■ Source document
* * *
Specialty Timbers New Zealand

 Report: Engineered Eucalyptus nitens flooring

These products have several advantages over producing flooring from a single thicker board, including:

• thinner boards are easier to dry without checking and collapse; and
• boards can be flatsawn, lowering costs of production and improving sawn recoveries with the ability to saw wider boards from smaller logs;

In addition, with the cross laminated engineered flooring product:

• low quality (by-product) boards can be utilised for 50% of the volume of the flooring product; and
• dimensional stability (especially cupping and movement in service) should be improved from the bottom layer being oriented perpendicular to the top layer.

A separate Specialty Wood Products Partnership (SWP) report assessed the performance (dimensional stability) of the laminated flooring relative to an E. nitens solid wood floor product produced from the same trees, as well as a competing commercial products (engineered oak). 

Download the spreadsheet.

Methods for producing sawn timber

Approximately 3.7 m³ of logs were milled, with an average mid-diameter of 31cm and range of 21.8cm - 41cm.

The quartersawn E. nitens solid timber flooring product and flatsawn laminates were produced by slab milling the logs and subsequently edging slabs into boards with a twin-blade edger.
* * *
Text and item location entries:
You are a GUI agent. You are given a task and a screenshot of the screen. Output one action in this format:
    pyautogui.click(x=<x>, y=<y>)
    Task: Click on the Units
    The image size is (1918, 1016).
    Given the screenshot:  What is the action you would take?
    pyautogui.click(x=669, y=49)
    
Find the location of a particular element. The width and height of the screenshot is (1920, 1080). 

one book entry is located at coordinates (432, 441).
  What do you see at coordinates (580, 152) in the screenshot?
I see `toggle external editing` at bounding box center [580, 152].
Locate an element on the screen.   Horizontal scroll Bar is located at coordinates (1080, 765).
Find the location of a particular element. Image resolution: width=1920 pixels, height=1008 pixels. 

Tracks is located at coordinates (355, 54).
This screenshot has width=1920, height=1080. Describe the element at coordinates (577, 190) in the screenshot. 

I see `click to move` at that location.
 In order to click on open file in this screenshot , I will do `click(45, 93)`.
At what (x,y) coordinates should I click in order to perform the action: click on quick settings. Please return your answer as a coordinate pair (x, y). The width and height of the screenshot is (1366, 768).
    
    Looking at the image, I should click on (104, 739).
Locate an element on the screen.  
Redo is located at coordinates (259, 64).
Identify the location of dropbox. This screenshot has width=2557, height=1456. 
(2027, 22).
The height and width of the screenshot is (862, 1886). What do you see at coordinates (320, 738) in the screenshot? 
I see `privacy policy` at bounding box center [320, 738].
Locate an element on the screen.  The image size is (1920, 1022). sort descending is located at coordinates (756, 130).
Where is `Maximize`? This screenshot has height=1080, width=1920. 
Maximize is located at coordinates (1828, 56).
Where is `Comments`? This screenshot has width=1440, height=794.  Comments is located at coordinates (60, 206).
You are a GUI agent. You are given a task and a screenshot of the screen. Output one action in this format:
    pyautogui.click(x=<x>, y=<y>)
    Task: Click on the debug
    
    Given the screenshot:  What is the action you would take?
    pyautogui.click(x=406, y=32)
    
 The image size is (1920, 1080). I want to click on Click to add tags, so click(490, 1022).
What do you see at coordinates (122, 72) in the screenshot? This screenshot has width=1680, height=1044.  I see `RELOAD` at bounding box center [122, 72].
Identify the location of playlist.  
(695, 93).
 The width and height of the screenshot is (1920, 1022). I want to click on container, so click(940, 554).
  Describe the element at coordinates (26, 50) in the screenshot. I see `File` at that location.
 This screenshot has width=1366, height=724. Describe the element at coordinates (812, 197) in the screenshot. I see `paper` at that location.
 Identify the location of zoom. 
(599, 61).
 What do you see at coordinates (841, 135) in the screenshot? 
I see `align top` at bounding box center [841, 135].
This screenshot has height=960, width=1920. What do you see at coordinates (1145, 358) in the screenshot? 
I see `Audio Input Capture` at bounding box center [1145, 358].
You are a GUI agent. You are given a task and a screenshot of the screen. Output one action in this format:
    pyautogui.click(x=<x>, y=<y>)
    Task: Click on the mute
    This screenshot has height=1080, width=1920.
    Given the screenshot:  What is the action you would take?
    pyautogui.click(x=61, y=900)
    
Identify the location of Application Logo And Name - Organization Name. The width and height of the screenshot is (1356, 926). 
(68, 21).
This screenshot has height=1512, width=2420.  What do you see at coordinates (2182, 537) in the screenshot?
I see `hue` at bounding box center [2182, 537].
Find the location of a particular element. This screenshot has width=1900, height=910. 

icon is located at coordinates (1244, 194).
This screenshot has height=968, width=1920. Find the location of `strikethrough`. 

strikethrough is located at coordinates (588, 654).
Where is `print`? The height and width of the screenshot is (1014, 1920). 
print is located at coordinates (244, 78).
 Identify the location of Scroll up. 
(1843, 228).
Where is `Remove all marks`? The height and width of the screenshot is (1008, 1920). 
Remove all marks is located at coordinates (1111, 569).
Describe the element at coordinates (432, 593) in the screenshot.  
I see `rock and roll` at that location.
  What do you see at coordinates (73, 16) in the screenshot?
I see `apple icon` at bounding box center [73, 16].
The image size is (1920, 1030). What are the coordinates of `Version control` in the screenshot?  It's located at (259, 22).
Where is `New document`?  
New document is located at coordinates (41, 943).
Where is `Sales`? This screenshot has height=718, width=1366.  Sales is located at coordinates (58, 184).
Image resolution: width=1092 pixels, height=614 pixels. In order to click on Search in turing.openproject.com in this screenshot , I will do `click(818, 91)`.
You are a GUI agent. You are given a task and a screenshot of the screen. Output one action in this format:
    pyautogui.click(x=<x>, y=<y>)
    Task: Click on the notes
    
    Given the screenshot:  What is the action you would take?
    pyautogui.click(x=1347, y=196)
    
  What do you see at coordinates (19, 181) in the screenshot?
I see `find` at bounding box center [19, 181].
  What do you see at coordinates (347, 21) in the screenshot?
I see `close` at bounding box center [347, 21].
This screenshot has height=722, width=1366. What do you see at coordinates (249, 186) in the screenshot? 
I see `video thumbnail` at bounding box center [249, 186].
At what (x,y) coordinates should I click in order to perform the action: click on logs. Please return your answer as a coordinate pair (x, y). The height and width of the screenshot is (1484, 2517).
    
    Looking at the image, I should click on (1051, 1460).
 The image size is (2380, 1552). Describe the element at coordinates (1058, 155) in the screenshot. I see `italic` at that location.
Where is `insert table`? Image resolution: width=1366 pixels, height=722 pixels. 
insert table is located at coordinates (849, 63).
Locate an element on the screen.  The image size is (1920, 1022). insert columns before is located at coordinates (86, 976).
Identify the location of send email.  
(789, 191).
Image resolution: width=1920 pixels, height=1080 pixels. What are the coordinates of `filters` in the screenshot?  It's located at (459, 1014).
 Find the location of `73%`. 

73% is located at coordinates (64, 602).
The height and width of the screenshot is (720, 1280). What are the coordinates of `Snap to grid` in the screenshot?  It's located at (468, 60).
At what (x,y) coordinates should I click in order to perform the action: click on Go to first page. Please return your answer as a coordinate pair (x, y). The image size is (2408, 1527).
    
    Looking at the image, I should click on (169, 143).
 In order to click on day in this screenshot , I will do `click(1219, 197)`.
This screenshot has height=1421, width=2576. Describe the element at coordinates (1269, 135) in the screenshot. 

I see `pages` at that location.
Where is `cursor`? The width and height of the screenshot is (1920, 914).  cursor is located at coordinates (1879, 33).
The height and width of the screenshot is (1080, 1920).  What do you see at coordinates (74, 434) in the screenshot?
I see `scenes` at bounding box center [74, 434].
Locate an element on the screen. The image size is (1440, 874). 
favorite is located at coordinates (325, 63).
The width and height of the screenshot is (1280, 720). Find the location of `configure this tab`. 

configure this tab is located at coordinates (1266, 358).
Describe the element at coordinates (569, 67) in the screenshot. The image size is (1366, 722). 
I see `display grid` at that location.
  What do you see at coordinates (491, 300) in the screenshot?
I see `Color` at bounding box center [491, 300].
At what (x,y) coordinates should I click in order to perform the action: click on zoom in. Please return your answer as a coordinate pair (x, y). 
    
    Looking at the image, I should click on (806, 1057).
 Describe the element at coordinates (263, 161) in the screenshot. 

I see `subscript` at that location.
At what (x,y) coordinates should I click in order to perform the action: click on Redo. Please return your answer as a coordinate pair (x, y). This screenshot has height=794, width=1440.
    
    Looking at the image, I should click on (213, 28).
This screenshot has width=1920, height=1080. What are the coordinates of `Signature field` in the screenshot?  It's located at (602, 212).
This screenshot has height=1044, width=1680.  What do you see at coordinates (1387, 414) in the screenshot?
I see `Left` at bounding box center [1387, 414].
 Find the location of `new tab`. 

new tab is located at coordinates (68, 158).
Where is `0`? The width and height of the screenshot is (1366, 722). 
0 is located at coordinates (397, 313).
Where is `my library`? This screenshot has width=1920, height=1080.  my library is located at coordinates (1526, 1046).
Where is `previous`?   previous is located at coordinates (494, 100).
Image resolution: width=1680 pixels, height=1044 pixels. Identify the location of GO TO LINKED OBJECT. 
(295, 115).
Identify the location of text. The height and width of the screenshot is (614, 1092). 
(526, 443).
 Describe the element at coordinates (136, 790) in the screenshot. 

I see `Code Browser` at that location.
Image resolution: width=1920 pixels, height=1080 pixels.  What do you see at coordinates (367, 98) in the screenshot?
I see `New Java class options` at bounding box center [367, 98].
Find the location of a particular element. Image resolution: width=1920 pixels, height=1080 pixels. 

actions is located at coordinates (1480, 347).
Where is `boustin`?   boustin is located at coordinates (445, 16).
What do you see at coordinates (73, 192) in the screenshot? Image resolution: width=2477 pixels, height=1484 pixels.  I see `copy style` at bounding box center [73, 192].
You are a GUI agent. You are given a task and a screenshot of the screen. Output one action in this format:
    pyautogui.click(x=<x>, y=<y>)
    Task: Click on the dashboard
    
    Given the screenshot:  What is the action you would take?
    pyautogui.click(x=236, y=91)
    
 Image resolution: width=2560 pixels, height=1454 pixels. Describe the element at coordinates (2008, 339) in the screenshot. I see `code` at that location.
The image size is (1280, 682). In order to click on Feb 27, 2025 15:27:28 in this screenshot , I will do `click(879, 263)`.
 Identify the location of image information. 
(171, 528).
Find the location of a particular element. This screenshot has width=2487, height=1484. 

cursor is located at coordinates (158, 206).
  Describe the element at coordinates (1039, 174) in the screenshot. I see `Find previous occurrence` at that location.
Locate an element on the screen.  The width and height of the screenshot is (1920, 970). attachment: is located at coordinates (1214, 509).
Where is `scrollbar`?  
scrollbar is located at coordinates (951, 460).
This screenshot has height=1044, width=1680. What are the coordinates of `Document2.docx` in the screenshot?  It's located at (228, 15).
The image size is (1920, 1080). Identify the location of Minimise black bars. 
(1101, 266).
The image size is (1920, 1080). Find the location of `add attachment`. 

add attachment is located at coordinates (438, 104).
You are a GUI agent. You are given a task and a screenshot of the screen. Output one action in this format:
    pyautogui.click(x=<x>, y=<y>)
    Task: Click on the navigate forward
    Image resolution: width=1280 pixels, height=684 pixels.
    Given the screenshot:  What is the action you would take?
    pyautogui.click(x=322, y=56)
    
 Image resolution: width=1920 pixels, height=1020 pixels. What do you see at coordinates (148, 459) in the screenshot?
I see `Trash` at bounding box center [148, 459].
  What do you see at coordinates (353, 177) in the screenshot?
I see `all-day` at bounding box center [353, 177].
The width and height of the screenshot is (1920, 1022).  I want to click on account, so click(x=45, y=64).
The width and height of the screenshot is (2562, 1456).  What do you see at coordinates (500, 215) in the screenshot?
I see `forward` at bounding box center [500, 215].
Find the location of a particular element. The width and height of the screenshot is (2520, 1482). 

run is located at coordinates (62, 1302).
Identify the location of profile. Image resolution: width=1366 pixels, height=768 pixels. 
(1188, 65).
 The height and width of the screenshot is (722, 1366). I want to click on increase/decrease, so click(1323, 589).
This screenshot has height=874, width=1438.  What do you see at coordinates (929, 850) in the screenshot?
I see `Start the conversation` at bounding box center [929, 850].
* * *
■ Given task 1
Using the flooring report above, answer the following questions:
(a) What share of the volume of the cross laminated flooring product can be made from low quality boards?
(b) What was the average mid-diameter of the milled logs?
(c) What machine edged the slabs into boards?
■ Given task 2
Decide whether each statement agrees with the flooring report above. Answer yes or no, and quote the words from the report that decide it.
(a) About 3.7 m³ of logs were milled.
(b) In the cross laminated product, the bottom layer runs parallel to the top layer.
(c) Thinner boards are harder to dry without checking and collapse.
■ Given task 3
Reproduce the passage of the flooring report above between "In addition, with" and "the top layer.", inclusive.

■ Final answer 1
(a) 50%
(b) 31cm
(c) A twin-blade edger

■ Final answer 2
(a) Yes: "Approximately 3.7 m³ of logs were milled"
(b) No: "the bottom layer being oriented perpendicular to the top layer"
(c) No: "thinner boards are easier to dry without checking and collapse"

■ Final answer 3
In addition, with the cross laminated engineered flooring product:

• low quality (by-product) boards can be utilised for 50% of the volume of the flooring product; and
• dimensional stability (especially cupping and movement in service) should be improved from the bottom layer being oriented perpendicular to the top layer.